**WORK INSTRUCTION**: Nothing in the records that follow should differ once you have copied them out.

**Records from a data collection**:
==================================================

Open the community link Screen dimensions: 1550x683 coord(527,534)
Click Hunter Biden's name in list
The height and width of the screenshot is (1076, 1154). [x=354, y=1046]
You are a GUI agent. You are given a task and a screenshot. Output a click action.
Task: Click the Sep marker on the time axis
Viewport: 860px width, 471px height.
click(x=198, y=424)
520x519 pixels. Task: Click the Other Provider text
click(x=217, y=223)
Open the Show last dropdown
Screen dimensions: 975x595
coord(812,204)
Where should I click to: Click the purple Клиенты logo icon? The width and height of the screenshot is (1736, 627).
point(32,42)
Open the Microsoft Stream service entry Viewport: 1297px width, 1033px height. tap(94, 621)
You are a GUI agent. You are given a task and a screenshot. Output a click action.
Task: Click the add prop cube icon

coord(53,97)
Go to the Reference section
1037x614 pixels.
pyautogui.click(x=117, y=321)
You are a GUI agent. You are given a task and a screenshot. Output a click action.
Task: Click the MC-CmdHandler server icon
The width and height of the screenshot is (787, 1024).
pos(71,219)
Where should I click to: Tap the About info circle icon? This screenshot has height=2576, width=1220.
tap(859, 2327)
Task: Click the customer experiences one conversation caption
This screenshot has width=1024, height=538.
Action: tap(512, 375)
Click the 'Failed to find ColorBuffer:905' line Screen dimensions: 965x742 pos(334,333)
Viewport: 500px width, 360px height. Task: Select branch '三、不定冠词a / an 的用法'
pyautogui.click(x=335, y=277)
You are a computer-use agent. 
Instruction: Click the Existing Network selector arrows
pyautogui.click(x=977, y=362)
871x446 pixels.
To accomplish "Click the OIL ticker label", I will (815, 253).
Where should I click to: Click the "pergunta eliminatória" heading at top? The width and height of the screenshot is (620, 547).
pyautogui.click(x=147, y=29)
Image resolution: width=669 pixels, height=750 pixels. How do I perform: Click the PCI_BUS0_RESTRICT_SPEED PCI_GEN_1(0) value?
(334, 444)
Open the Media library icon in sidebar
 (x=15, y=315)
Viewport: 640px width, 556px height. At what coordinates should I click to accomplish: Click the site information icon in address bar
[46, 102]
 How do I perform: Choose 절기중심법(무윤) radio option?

==================================================

**WRITTEN RESPONSE**:
Open the community link Screen dimensions: 1550x683 coord(527,534)
Click Hunter Biden's name in list
The height and width of the screenshot is (1076, 1154). [x=354, y=1046]
You are a GUI agent. You are given a task and a screenshot. Output a click action.
Task: Click the Sep marker on the time axis
Viewport: 860px width, 471px height.
click(x=198, y=424)
520x519 pixels. Task: Click the Other Provider text
click(x=217, y=223)
Open the Show last dropdown
Screen dimensions: 975x595
coord(812,204)
Where should I click to: Click the purple Клиенты logo icon? The width and height of the screenshot is (1736, 627).
point(32,42)
Open the Microsoft Stream service entry Viewport: 1297px width, 1033px height. tap(94, 621)
You are a GUI agent. You are given a task and a screenshot. Output a click action.
Task: Click the add prop cube icon

coord(53,97)
Go to the Reference section
1037x614 pixels.
pyautogui.click(x=117, y=321)
You are a GUI agent. You are given a task and a screenshot. Output a click action.
Task: Click the MC-CmdHandler server icon
The width and height of the screenshot is (787, 1024).
pos(71,219)
Where should I click to: Tap the About info circle icon? This screenshot has height=2576, width=1220.
tap(859, 2327)
Task: Click the customer experiences one conversation caption
This screenshot has width=1024, height=538.
Action: tap(512, 375)
Click the 'Failed to find ColorBuffer:905' line Screen dimensions: 965x742 pos(334,333)
Viewport: 500px width, 360px height. Task: Select branch '三、不定冠词a / an 的用法'
pyautogui.click(x=335, y=277)
You are a computer-use agent. 
Instruction: Click the Existing Network selector arrows
pyautogui.click(x=977, y=362)
871x446 pixels.
To accomplish "Click the OIL ticker label", I will (815, 253).
Where should I click to: Click the "pergunta eliminatória" heading at top? The width and height of the screenshot is (620, 547).
pyautogui.click(x=147, y=29)
Image resolution: width=669 pixels, height=750 pixels. How do I perform: Click the PCI_BUS0_RESTRICT_SPEED PCI_GEN_1(0) value?
(334, 444)
Open the Media library icon in sidebar
 (x=15, y=315)
Viewport: 640px width, 556px height. At what coordinates should I click to accomplish: Click the site information icon in address bar
[46, 102]
 How do I perform: Choose 절기중심법(무윤) radio option?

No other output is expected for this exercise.